Saturday, October 08, 2011

The Crisp Click of Pratt's Dentures

Curse of the Crimson Altar (1968)
directed by Vernon Sewell
rating: 3 out of 5 cravats
watched instantly on Netflix

Boris Karloff and Christopher Lee have two of the movies' great voices. Each appeared in his share of bad films, but in Curse of the Crimson Altar at least they appear together. Perhaps the top-heavy casting does a lot with a mediocre script, but I'm more convinced that the script is perfectly serviceable until the last twenty minutes. I've been a little reliant on plot synopses lately, but what matters here is that the protagonist, played by Mark Eden, seems smarter than the average dunce - suspicious of bad explanations but willing to roll with the punches.

His confidence makes him trickier to scare away, and Karloff especially seems freed by this invitation to lay his cards on the table. Initially menacing, he transforms himself into a cantankerous, bored historian who grimaces as the new houseguest swills his expensive brandy. The appropriation of Guy Fawkes Night as tribute to a local witch brings him out in his wheelchair, snug beneath a blanket, cursing the upstarts and their firecrackers.

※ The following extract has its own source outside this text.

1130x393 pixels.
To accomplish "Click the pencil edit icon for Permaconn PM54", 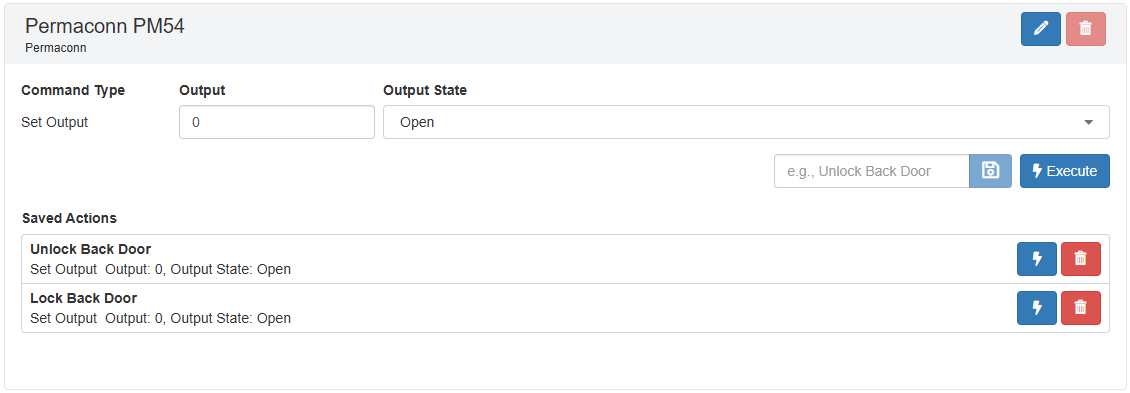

It isn't disdain but a loose display of confidence. Michael Gough steals the show in the role of a half-mute butler, Lee should have played more fathers in his time, and Barbara Steele, as Lavinia herself, only appears painted green. The protagonist stumbles in on all of this by coming across a woman running screaming through the woods. That gimmick never gets old, and neither does something so outrageous as the mystical dungeon where Lavinia conducts her psychedelic sabbats. An ending might be mundane, unbelievable, and a little confused, but sometimes it's a good road that gets you there.